WORKING DATA:
________________________

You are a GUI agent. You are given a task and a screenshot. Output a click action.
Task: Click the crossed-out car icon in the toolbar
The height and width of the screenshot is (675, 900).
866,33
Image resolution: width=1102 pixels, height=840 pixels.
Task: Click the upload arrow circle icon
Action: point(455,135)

________________________

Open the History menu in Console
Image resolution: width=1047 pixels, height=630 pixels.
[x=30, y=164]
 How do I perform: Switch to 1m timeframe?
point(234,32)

________________________

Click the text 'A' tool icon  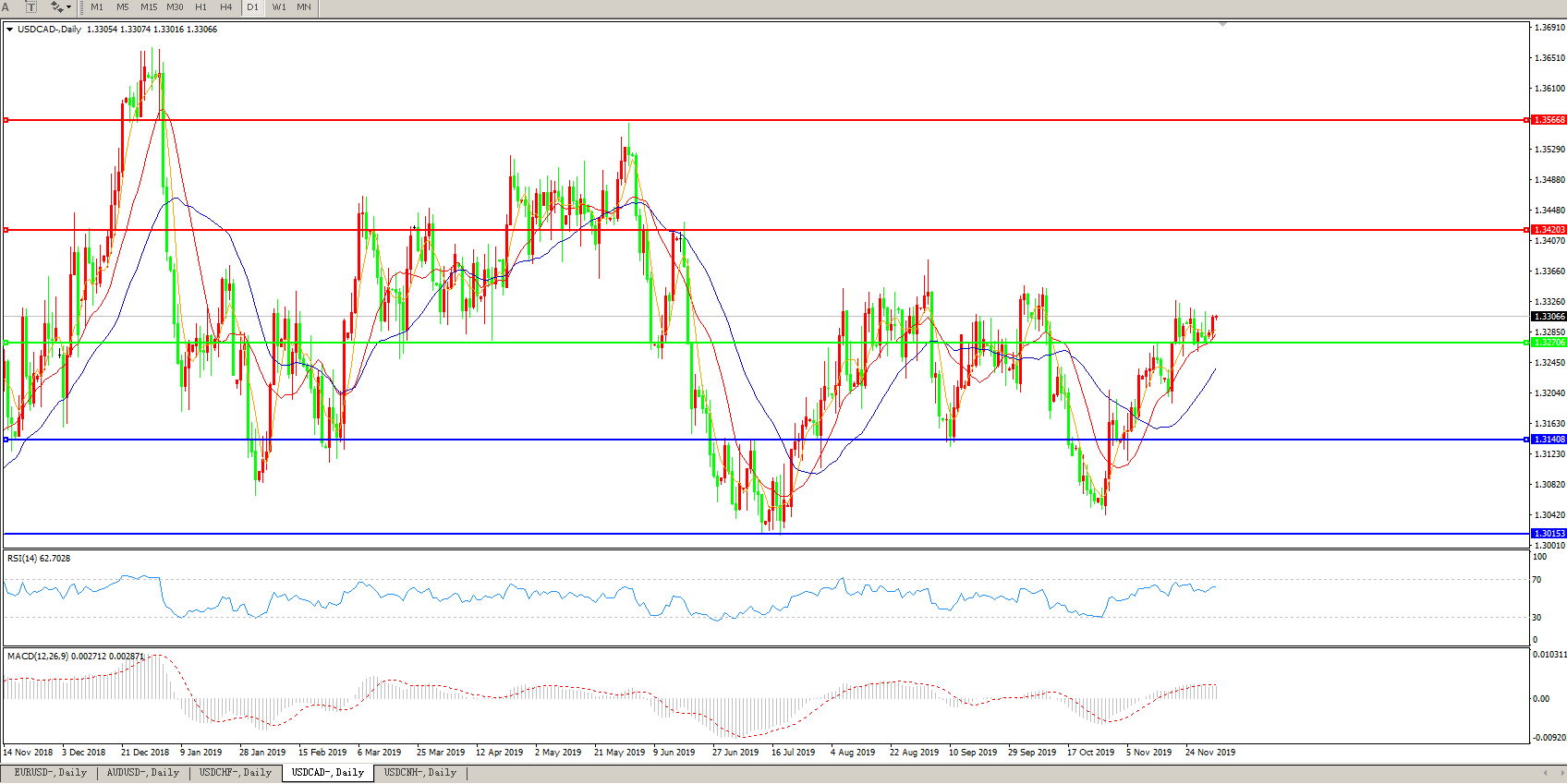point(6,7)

________________________

PROMPT: In the listing above, find the line with "You are a GUI" and the line with "Task: Click the crossed-out"; set down exactly those two lines and every line between them, nothing more.

RESPONSE:
You are a GUI agent. You are given a task and a screenshot. Output a click action.
Task: Click the crossed-out car icon in the toolbar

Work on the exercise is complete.